You want my honest opinion? Dont bother getting the 5 channel amp just get a two channel XPA-2 to power the mains. The 806 will have no issues driving the other channels on its own.


----------



## mpompey (Jan 5, 2007)

The XPA-2 is great amp itself. If you are not looking to driving multiple hard to push products in the near future than a 2 channel plus the receiver may work.

I moved to the XPA back when I had my RX-V1800 and was looking to get 4 ohm speakers for the front. And I knew that I was moving toward 9.2 in the future.


----------



## waculjr.903 (May 27, 2009)

The XPA-5 I am looking at is $700, for that price wouldnt it be good to buy this one. Especially for upgrading in the future? I would like to get one amp that will handle my future needs also.


----------



## mpompey (Jan 5, 2007)

A couple of times a year Emotiva has a sale usually around Memorial Day, 4th of July, and Thanksgiving. Wait for one of those and you'll pick that up for a good price. I got mine a couple of years ago for a Memorial Day sale for $500, it was hard to wait on it but I was glad that I did.


----------



## mpompey (Jan 5, 2007)

It was $599 on sale I believe.


----------



## waculjr.903 (May 27, 2009)

So you are saying that the XPA-5 is the one that will go on sale for$599 ? or is it the XPA-2 that you are talking about at this price? I am going to upgrade my speakers to all full range either klipsch or paradigms with 7.5'' ( Paradigms) or 8''(Klipsch) all the way around.


----------



## 86eldel68-deactivated (Nov 30, 2010)

I've had my UPA-5 for almost three years, and I still love it. It has plenty of power and offers solid performance.
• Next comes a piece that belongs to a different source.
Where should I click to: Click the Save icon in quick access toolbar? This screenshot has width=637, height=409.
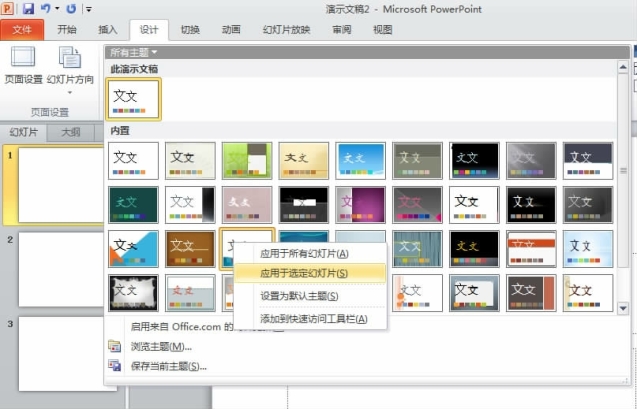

The XPA-5 is a well-regarded amp, to be sure, but the UPA-5 is no slouch.


----------



## tonyvdb (Sep 5, 2007)

If your going to upgrade to Klipsch speakers all the way around thats even more reason not to get a 5 channel amp as the Klipsch are very efficient and easy to drive.


----------



## waculjr.903 (May 27, 2009)

I am leaning more towards the Paradigms, as I can get better deals used around here. PS, I love to crank things to ear-bleeding levels. That is what puts a smile on my face... heh... heh... heh...


----------



## mpompey (Jan 5, 2007)

It was the XPA-5 that I got for $599. Wait for the sale and you'll get a great deal. I wish I had 2 of them, but with the 3009 I have no need for another one.


----------



## waculjr.903 (May 27, 2009)

Thanks for the info, I really appreciate it. I just found some Klipsch KM-6 for sale, are these any good for mains/ theater?


----------



## tonyvdb (Sep 5, 2007)

Klipsch KM-6 were designed more for PA systems but would work well as mains. They are 97db efficient so again very easy to drive.


----------



## waculjr.903 (May 27, 2009)

I tried to lookup some info on the klipsch, I saw they were made for the military. I guess for P.A. Just as you described. The dual 10" drivers ought to be adequate, but I noticed that the horn loaded tweeter is narrow dispersion on the vertical axis. Would this be a negative aspect for home theater? Or would I be better off looking at something else, like some RF-82s. I think that is the correct model name, you know what I mean.


----------